A New York judge on Thursday rejected a bid by Donald Trump to delay a $83.3 million civil defamation judgment in favor of writer E. Jean Carroll.

The ruling means that Trump by Monday must pay Carroll, or post a bond or assets as collateral against the judgment while appealing a jury’s verdict in January that as president he defamed her after she accused him in 2019 of rape.

The judgment is just one of three civil damages awards against Trump, who owes a total of $540 million to the New York state attorney general and Carroll, while on track to become the Republican presidential nominee.

Trump had asked Manhattan federal court Judge Lewis Kaplan to pause the latest Carroll case judgment until after he rules on post-trial motions.
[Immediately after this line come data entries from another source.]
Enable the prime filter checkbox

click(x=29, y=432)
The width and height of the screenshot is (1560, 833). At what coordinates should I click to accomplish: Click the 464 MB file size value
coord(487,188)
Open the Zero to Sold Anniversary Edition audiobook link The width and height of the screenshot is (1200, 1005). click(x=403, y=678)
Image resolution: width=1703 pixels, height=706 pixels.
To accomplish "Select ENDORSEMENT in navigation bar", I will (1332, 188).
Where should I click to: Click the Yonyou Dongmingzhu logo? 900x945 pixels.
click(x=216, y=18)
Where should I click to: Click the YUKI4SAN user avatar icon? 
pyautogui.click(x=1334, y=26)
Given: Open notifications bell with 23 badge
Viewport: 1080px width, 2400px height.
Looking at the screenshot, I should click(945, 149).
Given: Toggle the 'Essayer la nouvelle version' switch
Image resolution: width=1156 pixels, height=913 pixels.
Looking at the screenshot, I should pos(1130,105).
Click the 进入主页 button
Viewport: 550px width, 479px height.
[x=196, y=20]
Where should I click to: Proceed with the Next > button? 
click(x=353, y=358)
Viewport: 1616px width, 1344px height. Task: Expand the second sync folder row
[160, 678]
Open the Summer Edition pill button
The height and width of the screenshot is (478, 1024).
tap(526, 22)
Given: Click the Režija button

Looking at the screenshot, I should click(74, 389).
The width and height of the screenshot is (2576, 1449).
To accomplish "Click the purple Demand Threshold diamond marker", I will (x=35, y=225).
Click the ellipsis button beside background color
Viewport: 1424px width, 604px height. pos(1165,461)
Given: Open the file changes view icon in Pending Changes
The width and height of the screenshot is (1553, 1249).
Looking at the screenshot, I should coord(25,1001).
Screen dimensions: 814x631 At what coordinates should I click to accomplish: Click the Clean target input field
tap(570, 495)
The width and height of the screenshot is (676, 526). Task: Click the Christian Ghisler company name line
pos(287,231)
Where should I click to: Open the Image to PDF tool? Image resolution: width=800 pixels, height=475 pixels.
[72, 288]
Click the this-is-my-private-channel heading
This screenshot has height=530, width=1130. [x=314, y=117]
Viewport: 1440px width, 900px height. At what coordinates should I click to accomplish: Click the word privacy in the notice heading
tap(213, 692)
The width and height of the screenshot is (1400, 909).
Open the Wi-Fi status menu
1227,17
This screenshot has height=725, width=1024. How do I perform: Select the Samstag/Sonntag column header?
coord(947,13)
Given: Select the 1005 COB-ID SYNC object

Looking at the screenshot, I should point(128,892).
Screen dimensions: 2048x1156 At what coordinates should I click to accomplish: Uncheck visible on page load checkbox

His attorney Alina Habba in a filing Wednesday requested a delay “until three business days after the Court rules on his stay motion.”

But Kaplan, in his denial order Thursday, wrote that Trump’s “current situation is a result of his own dilatory actions.”

“He has had since January 26 to organize his finances with the knowledge that he might need to bond this judgment, yet he waited until 25 days after the jury verdict” to ask for a pause in the judgment, Kaplan wrote.

The judge also rejected an argument from Trump’s lawyers that he would suffer “irreparable injury” if he was forced to post a bond for the full judgment because he would have to pay non-recoverable fees.

“The expense of ongoing litigation in the absence of a stay does not constitute ‘irreparable injury’ in the relevant sense of that term,” the judge wrote.

In a statement blasting Kaplan’s order, Trump spokesman Steven Cheung said, “This is a continuation of a totally lawless witch hunt.”

“President Trump filed a timely motion to stay the ridiculous judgment, and many courts, including the Second Circuit [federal appeals court], recognize the importance of temporary administrative stays while such motions are considered,” Cheung said.

“We look forward to continuing to litigate the case and to complete vindication of the truth.”

Zak Sawyer, a spokesman for Carroll’s lawyers, declined to comment.

Trump in another Manhattan federal civil trial last year was found to have sexually abused Carroll in an attack in the mid-1990s, and defamed her in comments he made in 2022, nearly two years after leaving the White House.

He later posted $5.6 million in cash as collateral while he appealed the jury verdict ordering him to pay her $5 million in that case.

Both last year’s trial and the most recent trial related to Carroll’s claim that Trump raped her in a dressing room at the Bergdorf Goodman department store in Manhattan after a chance meeting there in the 1990s.

Trump denied raping the writer, and claimed she had made up her allegation to promote sales of a book she was writing, and to harm him politically.

Trump last month was ordered by a state court judge to pay a $454 million judgment in a civil business fraud lawsuit filed by New York Attorney General Letitia James.

He has not yet been forced to pay that amount or put up collateral to secure the judgment in the fraud case. But that soon could change if an appeals court declines to stay the judgment.